Staphylococcus pseudintermedius is responsible for severe and necrotizing infections in humans and dogs. Contrary to S. aureus, the pathophysiological mechanisms involved in this virulence are incompletely understood. We previously showed the intracellular cytotoxicity induced after internalization of S. pseudintermedius. Herein, we aimed to identify the virulence factors responsible for this cytotoxic activity. After addition of filtered S. pseudintermedius supernatants in culture cell media, MG63 cells, used as representative of non-professional phagocytic cells (NPPc), released a high level of LDH, indicating that the cytotoxicity was mainly mediated by secreted factors. Accordingly, we focused our attention on S. pseudintermedius toxins. In silico analysis found the presence of two PSMs (δ-toxin and PSMε) as well as Luk-I leukotoxin, the presence of which was confirmed by PCR in all clinical strains tested (n = 17). Recombinant Luk-I leukotoxin had no cytotoxic activity on NPPc but the ectopic expression of the CXCR2 receptor in U937 cells conferred cytotoxity to Luk-I. This is in agreement with the lack of Luk-I effect on NPPc and the previous report of Luk-I cytoxic activity on immune cells. Contrary to Luk-I, synthetic δ-toxin and PSMε had a strong cytotoxic activity on NPPc. The secretion of δ-toxin and PSMε at cytotoxic concentrations by S. pseudintermedius in culture supernatant was confirmed by HPLC-MS. In addition, the supplementation of such supernatants with human serum, known to inhibit PSM, induced a complete abolition of cytotoxicity which indicates that PSMs are the key players in the cytotoxic phenotype of NPPc. The results suggest that the severity of S. pseudintermedius infections is, at least in part, explained by a combined action of Luk-I that specifically targets immune cells expressing the CXCR2 receptor, and PSMs that disrupt cell membranes whatever the cell types. The present study strengthens the key role of PSMs in virulence of the different species belonging to Staphylococcus genus.

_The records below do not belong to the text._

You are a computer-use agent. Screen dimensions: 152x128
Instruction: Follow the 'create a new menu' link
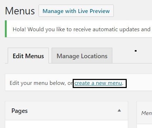click(x=98, y=83)
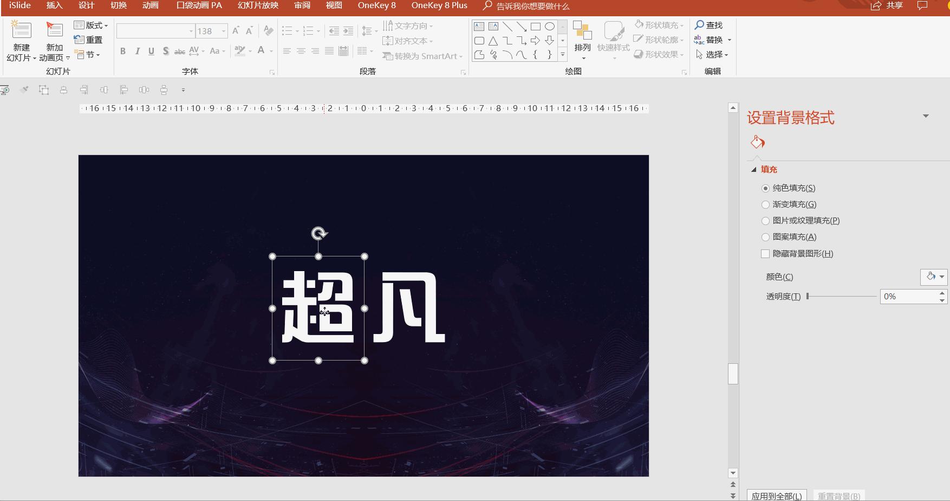Viewport: 950px width, 501px height.
Task: Select 图片或纹理填充 fill option
Action: [x=765, y=221]
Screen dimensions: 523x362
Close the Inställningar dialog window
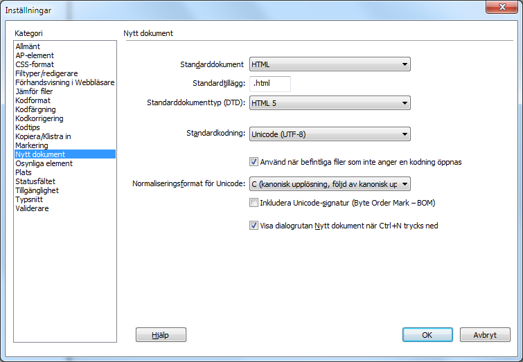point(502,8)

Pathophysiological Mechanisms of Staphylococcus Non-aureus Bone and Joint Infection: Interspecies Homogeneity and Specific Behavior of S. pseudintermedius.

Implicated in more than 60% of bone and joint infections (BJIs), Staphylococci have a particular tropism for osteoarticular tissue and lead to difficult-to-treat clinical infections. To date, Staphylococcus aureus internalization in non-professional phagocytic cells (NPPCs) is a well-explored virulence mechanism involved in BJI chronicity. Conversely, the pathophysiological pathways associated with Staphylococcus non-aureus (SNA) BJIs have scarcely been studied despite their high prevalence. In this study, 15 reference strains from 15 different SNA species were compared in terms of (i) adhesion to human fibronectin based on adhesion microplate assays and (ii) internalization ability, intracellular persistence and cytotoxicity based on an in vitro infection model using human osteoblasts. Compared to S. aureus, S. pseudintermedius was the only species that significantly adhered to human fibronectin. This species was also associated with high (even superior to S. aureus) internalization ability, intracellular persistence and cytotoxicity. These findings were confirmed using a panel of 17 different S. pseudintermedius isolates. Additionally, S. pseudintermedius internalization by osteoblasts was completely abolished in ß1 integrin-deficient murine osteoblasts. These results suggest the involvement of ß1 integrin in the invasion process, although this mechanism was previously restricted to S. aureus. In summary, our results suggest that internalization into NPPCs is not a classical pathophysiologic mechanism of SNA BJIs. S. pseudintermedius appears to be an exception, and its ability to invade and subsequently induce cytotoxicity in NPPCs could explain its severe and necrotic forms of infection, notably in dogs, which exhibit a high prevalence of S. pseudintermedius infection.